Dankesworte im Kaisersaal des Historischen Kaufhauses in Freiburg

Verleihung des Internationalen Preises der Friedrich-August-von-Hayek-Stiftung

11. März 2018, Freiburg im Breisgau

Änderung vorbehalten.
Es gilt das gesprochene Wort

Haben Sie herzlichen Dank, lieber Herr Professor Köhler, für Ihre bewegenden und überaus freundlichen Worte und gemeinsam mit dem Kuratorium der Friedrich-August-von-Hayek-Stiftung für die Verleihung des Internationalen Preises. 

Und Ihnen, verehrte Frau Göbel, 

gratuliere ich ganz herzlich zur Verleihung des Publizistik-Preises der Stiftung. 

Nach Ihren Worten, Herr Köhler, verstehe ich nun auch ein wenig besser, warum die Stiftung mir den Preis zugedacht hat. Denn, wie Sie wissen, bin ich weder Wirtschafts- noch Rechtswissenschaftler oder gar Sozialphilosoph und auch biografisch verbindet mich auf den ersten Blick nicht viel mit dem Namensgeber dieser Stiftung. Was mich allerdings – auch ganz offensichtlich – mit Friedrich August von Hayek verbindet, ist die Ablehnung von jeder Form der Zentralverwaltungswirtschaft und das Werben für eine freiheitliche Gesellschaftsordnung. 

Was Hayek sich im Laufe seiner umfangreichen Studien angeeignet – und mit Erstaunen habe ich gelesen, dass er als junger Student zunächst durchaus Sympathie für die Ideen der Planwirtschaft hatte –, was Hayek sich also theoretisch erschlossen hat, habe ich als "Insasse der DDR" am eigenen Leib erfahren müssen. 

Noch in den finstersten Zeiten der totalitären Herrschaft auf dem europäischen Kontinent und des mörderischsten Krieges beschreibt Hayek in seinem 1944 erschienen Werk "The Road to Serfdom" eindrücklich und hellsichtig, warum Kollektivismus zur Einschränkung individueller Freiheitsrechte führen muss, warum staatssozialistische Systeme die Freiheit des Einzelnen beschneiden und dies zwangsläufig nicht mit Befreiung, sondern mit Knechtschaft der Bürgerinnen und Bürger endet. 

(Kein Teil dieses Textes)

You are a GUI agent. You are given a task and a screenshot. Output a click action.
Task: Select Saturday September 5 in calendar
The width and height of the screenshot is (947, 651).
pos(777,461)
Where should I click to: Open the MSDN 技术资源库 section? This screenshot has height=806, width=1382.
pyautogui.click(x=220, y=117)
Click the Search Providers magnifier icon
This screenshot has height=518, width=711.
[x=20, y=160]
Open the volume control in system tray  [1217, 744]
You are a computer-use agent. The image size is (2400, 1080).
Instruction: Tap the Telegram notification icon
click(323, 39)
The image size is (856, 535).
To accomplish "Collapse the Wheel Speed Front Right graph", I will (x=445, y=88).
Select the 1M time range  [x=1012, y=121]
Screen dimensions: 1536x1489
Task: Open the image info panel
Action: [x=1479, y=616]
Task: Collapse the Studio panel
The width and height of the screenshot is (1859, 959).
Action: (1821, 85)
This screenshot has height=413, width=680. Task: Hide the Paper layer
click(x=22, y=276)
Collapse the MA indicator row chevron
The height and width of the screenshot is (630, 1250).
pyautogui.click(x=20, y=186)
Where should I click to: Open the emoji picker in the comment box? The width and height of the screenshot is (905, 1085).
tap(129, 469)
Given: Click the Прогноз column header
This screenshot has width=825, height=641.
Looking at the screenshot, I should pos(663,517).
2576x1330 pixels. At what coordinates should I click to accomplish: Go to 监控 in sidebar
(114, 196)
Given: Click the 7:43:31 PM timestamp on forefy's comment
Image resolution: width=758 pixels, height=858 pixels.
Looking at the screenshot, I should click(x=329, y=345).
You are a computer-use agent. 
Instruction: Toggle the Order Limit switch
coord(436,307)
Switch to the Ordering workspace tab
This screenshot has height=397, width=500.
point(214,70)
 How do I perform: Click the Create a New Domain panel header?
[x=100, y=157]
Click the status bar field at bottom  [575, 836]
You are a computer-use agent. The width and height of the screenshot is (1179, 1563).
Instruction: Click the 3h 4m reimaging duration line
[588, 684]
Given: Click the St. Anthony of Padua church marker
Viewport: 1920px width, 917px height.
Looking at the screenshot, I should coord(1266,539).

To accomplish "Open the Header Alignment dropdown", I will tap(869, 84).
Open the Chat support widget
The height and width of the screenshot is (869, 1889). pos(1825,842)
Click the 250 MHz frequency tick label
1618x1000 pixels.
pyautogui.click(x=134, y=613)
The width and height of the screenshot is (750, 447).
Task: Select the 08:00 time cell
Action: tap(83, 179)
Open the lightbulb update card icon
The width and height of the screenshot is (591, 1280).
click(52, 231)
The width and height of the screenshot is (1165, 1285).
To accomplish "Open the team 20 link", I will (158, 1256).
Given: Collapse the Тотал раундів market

Als im Krieg geborener Mecklenburger hätte ich mir gewünscht, er hätte unrecht gehabt oder seine Theorien wären nie auf die Probe gestellt worden. Mit der Teilung Deutschlands infolge des Krieges und der Ansprüche des sowjetischen Imperiums wurde dann quasi unter Laborbedingungen belegt, wohin die Einschränkung der politischen Freiheit führt – aber auch die bewusste Demontage jedes bürgerschaftlichen Engagements in Gesellschaft und Wirtschaft. Noch heute empfinde ich großes Bedauern darüber, wenn ich mir vorstelle, wie es etwa um Sachsens Wirtschaft heute bestellt sein könnte, hätte es nicht die staatssozialistischen Zwänge und die Auslöschung des Mittelstandes gegeben. Ich bin mir sicher, der Unterschied zu Baden-Württemberg wäre nicht allzu groß.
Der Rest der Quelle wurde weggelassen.